Government Solutions: Helping Astronomers Collect More Accurate Images of the Sky

Case Study

Helping Astronomers Collect More Accurate Images of the Sky

The brightness of stars and galaxies seen through a telescope can vary from day to day because of atmospheric variability. The sky's inconsistency is due to the presence of atmospheric aerosols -- seen as haze -- that scatter and absorb some of the light from the stars and distort what is seen through the telescope.

To address this problem, researchers at the Georgia Tech Research Institute (GTRI) developed a device to accurately assess the impact of this variability on light traveling through the Earth's atmosphere. The tool was developed in collaboration with the University of New Mexico and supported by the National Science Foundation.

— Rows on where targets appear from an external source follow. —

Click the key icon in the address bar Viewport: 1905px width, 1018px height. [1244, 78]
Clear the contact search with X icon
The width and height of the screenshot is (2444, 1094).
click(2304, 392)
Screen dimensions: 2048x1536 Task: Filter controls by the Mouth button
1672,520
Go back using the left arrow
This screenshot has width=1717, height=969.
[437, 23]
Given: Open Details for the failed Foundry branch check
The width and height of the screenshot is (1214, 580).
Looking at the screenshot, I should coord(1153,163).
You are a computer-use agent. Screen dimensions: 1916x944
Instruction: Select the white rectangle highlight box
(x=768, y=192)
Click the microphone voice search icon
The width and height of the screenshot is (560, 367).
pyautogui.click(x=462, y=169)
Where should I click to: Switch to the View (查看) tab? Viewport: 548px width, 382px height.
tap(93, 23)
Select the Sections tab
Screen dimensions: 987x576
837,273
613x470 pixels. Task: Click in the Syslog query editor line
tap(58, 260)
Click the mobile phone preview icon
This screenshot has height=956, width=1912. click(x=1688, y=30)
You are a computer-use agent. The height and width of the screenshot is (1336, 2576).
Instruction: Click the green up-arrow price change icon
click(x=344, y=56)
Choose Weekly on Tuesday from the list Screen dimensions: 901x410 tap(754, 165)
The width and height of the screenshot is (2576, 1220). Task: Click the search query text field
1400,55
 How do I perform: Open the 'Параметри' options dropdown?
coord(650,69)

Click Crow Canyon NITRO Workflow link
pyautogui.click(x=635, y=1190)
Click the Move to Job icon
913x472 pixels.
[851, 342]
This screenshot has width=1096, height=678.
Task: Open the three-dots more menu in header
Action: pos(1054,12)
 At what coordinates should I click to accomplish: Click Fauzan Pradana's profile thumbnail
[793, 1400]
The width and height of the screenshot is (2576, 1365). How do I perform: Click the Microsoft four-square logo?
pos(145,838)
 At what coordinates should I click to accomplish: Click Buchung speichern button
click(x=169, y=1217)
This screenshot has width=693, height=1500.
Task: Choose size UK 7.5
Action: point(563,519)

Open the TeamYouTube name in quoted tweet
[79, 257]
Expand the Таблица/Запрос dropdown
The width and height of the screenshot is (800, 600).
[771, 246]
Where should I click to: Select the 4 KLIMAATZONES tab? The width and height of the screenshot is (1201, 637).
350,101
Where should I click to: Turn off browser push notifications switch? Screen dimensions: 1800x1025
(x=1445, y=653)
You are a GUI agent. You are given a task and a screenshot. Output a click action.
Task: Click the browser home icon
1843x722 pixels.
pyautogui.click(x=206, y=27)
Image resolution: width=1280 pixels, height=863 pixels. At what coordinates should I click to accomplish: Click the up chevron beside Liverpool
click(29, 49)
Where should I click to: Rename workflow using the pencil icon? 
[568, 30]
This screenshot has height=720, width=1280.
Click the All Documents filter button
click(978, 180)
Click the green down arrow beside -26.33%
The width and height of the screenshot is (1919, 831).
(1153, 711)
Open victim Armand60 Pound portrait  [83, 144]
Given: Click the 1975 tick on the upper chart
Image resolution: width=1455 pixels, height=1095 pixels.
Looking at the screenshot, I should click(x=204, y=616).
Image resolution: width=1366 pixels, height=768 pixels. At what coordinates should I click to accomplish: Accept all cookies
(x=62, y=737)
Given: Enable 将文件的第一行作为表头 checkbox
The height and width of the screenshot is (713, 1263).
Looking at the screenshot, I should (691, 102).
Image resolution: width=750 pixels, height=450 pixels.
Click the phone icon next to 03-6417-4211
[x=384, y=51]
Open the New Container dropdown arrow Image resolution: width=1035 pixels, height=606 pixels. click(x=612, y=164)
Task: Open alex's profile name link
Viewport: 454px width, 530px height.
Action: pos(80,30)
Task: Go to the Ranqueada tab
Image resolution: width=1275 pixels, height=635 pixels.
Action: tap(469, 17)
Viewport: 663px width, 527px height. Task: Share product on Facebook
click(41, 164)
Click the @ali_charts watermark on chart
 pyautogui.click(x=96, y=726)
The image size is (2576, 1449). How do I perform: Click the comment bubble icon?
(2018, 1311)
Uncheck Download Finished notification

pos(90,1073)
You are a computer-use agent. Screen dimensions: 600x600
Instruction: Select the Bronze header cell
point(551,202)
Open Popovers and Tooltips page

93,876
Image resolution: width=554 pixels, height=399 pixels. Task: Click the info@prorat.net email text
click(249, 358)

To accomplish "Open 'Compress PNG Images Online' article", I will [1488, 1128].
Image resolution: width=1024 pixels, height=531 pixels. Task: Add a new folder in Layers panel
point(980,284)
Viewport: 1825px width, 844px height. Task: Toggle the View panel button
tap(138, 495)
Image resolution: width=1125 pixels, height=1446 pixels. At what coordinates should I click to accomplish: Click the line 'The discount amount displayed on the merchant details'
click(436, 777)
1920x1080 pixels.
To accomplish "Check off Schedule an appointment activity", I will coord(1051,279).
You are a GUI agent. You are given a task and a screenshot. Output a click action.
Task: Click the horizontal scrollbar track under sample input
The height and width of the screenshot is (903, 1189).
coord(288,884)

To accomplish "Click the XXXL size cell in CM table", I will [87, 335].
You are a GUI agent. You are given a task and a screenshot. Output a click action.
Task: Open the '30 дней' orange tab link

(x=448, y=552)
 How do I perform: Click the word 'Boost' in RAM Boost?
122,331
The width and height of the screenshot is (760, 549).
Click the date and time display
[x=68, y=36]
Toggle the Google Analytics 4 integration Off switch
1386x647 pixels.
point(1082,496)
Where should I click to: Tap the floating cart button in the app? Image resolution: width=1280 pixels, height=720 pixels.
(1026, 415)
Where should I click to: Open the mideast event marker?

"Until now, astronomers never had an independent way to measure the transparency of the atmosphere," says Gary Gimmestad, a GTRI principal research scientist. "They always had to compare their measurements to the standard star catalog, which was itself created without having this atmospheric information."

The device developed by Gimmestad, senior research scientist David Roberts and senior research engineer John Stewart is called the Astronomical Lidar for Extinction (ALE). It scans the entire sky to probe for cirrus clouds and accurately measures the transmission of the atmosphere by taking measurements at multiple angles above the horizon.

"ALE provides real-time continuous and unattended monitoring, and measurements of the amount of atmospheric extinction -- the absorption or scattering of light -- as well as its cause, whether low-lying aerosols, dust or smoke," says Roberts.

When activated, the device transmits rapid pulses of eye-safe green laser light into the atmosphere, which are scattered back to two detectors. Measuring the scatter provides a distance-resolved profile of gas, particles and clouds that allows astronomers to calculate precisely the amount of light lost in traversing the atmosphere at a specific moment.

Using that information, the researchers calculate extinction coefficients, which are applied to the telescope's photometric data to correct the photometric images for the light loss in the atmosphere. The result is more accurate stellar photometry along with a precision profile of the structure of Earth's atmosphere.

The Astronomical Lidar for Extinction system is currently in use at the University of New Mexico campus observatory.